WHAT IS EXPECTED:
Starting at the line that holds "Aviso legal (433, 2555)" and stopping at the line that holds "[pinterest] (171, 2299)", restate the records below word for word, with both of those lines included.
--- EXERCISE MATERIAL Enclosed Below ---
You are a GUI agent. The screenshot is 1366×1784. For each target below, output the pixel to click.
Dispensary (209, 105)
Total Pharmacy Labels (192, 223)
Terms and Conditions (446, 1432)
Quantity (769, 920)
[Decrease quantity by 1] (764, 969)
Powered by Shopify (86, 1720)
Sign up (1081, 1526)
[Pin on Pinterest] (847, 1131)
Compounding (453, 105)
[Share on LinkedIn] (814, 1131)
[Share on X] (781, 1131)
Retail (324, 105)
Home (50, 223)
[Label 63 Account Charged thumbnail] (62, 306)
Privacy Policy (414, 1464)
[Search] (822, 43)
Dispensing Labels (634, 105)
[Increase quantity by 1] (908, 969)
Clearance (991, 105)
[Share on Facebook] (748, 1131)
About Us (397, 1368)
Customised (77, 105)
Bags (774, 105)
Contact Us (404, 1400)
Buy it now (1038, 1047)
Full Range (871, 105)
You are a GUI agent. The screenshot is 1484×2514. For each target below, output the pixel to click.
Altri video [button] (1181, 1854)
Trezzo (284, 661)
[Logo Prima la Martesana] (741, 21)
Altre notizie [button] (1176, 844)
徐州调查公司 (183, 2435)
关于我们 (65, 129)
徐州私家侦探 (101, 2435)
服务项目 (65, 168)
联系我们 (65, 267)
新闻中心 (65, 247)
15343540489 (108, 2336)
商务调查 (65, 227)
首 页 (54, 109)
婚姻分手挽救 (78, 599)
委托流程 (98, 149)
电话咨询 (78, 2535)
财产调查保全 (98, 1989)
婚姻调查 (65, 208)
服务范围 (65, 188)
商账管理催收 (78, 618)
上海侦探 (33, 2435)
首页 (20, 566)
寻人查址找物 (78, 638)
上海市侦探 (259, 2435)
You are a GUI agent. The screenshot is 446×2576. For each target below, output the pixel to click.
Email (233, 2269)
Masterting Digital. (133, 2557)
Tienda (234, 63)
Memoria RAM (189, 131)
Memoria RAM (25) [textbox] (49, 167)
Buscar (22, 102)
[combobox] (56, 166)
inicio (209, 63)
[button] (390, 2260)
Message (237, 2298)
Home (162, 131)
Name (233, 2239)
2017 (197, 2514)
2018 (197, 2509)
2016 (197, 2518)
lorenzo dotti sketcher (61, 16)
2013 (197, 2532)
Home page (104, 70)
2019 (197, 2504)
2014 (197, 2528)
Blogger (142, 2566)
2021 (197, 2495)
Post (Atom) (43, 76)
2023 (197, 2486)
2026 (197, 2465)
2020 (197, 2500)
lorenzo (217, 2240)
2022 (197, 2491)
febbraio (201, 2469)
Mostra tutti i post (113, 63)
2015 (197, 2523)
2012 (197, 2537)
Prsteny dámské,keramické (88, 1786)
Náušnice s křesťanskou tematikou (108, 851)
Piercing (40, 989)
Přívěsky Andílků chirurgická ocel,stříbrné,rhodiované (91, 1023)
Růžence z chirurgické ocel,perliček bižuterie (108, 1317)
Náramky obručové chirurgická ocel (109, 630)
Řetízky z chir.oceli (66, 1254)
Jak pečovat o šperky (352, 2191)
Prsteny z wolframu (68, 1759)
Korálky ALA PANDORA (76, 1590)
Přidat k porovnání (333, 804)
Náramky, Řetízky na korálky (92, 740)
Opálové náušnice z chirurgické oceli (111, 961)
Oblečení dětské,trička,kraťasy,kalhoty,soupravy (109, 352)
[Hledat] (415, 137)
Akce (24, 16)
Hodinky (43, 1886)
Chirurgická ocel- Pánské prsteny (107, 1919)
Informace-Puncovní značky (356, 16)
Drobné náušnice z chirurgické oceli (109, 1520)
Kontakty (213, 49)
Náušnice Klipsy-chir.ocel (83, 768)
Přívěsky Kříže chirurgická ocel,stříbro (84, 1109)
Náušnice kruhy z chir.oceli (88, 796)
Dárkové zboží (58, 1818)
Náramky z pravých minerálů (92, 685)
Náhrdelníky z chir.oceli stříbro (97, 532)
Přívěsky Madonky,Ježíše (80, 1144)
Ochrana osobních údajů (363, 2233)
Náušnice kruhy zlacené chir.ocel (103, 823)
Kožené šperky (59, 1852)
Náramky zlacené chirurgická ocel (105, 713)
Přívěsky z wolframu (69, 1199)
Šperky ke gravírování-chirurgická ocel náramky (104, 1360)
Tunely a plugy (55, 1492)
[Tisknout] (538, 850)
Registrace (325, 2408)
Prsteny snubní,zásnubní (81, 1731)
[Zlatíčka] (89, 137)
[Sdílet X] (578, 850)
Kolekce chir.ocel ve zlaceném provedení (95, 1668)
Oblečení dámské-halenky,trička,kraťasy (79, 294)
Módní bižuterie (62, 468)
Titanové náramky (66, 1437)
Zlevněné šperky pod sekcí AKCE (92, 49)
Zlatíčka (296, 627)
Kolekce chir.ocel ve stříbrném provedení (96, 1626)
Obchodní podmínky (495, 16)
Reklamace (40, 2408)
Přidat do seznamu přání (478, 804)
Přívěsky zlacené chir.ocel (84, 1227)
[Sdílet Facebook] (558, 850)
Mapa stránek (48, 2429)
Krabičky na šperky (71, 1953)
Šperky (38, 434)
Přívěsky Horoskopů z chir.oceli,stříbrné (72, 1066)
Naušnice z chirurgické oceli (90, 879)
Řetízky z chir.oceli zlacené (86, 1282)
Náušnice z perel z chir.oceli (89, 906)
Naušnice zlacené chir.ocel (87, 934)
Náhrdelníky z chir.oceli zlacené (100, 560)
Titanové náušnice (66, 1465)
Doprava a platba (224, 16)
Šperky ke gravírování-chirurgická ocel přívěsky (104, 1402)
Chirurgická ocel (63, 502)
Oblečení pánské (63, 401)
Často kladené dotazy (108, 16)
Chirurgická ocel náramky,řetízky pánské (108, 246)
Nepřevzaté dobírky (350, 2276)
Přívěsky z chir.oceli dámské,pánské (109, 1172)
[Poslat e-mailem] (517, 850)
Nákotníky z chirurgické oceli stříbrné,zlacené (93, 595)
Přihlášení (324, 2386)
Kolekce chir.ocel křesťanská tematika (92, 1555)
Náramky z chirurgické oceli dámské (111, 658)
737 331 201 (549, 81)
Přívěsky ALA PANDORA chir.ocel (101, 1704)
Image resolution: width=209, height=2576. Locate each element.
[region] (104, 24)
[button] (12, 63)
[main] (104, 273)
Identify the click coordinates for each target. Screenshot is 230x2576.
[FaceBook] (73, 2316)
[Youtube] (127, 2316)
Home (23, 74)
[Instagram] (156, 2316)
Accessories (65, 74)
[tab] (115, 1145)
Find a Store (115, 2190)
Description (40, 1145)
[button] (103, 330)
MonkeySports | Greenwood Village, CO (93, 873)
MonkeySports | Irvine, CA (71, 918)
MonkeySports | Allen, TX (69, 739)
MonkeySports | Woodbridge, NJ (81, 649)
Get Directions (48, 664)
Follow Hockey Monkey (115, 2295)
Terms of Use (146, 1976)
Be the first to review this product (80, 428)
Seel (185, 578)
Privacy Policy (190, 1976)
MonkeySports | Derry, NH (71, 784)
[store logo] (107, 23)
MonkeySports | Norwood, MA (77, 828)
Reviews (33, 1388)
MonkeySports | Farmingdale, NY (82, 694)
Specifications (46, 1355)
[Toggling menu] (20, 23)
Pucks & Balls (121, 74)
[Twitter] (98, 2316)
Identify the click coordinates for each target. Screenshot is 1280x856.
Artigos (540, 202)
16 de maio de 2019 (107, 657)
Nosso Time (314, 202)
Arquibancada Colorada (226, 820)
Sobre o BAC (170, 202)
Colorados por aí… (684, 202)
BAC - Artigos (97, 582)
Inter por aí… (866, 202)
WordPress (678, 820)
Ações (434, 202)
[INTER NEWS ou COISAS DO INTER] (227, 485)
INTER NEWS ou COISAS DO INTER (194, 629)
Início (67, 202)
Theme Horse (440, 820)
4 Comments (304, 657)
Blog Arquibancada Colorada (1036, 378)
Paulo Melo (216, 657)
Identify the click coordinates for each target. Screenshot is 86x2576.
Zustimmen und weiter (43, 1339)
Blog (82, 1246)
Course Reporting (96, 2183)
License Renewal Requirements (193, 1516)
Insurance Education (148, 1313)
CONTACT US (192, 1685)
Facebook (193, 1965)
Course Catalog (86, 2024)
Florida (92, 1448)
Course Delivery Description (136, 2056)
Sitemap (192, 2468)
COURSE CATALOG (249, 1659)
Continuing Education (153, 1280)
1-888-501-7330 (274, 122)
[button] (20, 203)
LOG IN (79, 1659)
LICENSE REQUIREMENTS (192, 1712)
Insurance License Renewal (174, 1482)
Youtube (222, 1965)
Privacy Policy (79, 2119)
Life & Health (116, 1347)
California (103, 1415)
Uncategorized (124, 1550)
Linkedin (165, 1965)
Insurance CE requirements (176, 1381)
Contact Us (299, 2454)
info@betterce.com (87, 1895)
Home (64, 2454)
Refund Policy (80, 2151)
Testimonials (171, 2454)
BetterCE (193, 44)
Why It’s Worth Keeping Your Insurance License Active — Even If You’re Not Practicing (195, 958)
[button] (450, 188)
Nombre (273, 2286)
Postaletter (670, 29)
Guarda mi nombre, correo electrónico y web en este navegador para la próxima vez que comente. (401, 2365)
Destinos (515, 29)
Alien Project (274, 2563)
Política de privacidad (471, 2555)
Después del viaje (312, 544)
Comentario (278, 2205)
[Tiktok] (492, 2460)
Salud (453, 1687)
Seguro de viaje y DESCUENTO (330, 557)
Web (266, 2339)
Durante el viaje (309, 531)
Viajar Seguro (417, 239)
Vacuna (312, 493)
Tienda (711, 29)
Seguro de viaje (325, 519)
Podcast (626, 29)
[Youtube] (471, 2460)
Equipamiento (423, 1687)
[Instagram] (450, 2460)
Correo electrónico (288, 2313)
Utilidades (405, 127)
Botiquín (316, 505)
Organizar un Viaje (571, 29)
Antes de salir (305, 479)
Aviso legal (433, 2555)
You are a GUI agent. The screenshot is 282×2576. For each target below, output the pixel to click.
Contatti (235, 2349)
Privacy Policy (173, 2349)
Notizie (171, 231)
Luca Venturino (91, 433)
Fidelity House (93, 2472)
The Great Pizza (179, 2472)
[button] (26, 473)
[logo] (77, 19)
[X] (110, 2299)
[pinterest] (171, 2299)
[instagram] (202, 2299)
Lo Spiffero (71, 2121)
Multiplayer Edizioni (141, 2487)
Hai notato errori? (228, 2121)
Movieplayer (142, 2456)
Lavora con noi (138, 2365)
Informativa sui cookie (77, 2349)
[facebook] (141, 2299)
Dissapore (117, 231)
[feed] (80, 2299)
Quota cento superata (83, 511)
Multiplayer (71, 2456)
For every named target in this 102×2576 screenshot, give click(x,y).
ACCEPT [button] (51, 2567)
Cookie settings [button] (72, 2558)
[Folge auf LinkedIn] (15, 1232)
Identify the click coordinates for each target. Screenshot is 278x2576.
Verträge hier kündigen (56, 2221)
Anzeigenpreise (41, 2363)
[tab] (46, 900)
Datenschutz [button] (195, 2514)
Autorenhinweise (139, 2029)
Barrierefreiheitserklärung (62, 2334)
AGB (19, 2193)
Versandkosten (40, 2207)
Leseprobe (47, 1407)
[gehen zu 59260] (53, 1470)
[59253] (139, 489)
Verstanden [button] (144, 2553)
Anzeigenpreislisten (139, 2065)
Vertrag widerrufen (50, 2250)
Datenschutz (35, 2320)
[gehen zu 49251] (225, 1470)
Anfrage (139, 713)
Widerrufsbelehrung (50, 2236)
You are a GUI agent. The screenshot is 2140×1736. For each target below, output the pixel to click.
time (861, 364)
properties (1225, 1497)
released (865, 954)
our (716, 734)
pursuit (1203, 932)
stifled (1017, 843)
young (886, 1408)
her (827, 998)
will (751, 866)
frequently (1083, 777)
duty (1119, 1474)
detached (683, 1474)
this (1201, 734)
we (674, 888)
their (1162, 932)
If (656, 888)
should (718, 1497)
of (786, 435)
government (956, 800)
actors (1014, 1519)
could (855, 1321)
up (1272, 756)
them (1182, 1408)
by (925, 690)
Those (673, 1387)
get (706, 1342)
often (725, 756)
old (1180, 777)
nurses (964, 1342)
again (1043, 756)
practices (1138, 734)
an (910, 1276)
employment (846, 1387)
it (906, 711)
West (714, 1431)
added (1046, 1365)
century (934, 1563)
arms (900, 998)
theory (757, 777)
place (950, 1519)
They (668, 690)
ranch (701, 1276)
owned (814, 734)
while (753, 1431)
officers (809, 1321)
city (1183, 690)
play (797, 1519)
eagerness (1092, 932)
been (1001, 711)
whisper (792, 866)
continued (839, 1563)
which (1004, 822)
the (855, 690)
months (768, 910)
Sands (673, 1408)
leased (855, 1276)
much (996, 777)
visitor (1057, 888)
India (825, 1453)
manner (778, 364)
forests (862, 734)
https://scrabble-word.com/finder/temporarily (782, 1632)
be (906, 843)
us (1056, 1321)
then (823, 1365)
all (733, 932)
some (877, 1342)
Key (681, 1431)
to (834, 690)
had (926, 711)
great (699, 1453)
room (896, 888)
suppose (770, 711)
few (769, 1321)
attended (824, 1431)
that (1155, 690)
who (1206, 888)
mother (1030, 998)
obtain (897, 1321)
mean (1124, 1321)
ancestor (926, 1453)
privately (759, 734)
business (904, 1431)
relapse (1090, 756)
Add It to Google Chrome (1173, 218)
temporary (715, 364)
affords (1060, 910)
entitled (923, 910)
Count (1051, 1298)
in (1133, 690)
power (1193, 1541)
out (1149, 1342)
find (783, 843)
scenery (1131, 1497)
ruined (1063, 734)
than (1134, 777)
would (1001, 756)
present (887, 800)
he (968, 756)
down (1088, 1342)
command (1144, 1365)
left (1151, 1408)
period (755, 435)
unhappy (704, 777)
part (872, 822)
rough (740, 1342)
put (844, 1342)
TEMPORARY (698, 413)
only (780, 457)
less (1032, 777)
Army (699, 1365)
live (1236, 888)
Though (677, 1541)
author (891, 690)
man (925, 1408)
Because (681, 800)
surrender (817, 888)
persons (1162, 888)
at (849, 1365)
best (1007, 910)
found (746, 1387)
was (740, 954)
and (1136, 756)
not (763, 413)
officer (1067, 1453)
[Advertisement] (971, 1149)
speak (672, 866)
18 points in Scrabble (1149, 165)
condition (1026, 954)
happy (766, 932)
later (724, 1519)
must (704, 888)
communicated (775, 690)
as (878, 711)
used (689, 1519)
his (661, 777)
--- End of Enclosed EXERCISE MATERIAL ---
REPLY TO THE EXERCISE:
Aviso legal (433, 2555)
You are a GUI agent. The screenshot is 282×2576. For each target below, output the pixel to click.
Contatti (235, 2349)
Privacy Policy (173, 2349)
Notizie (171, 231)
Luca Venturino (91, 433)
Fidelity House (93, 2472)
The Great Pizza (179, 2472)
[button] (26, 473)
[logo] (77, 19)
[X] (110, 2299)
[pinterest] (171, 2299)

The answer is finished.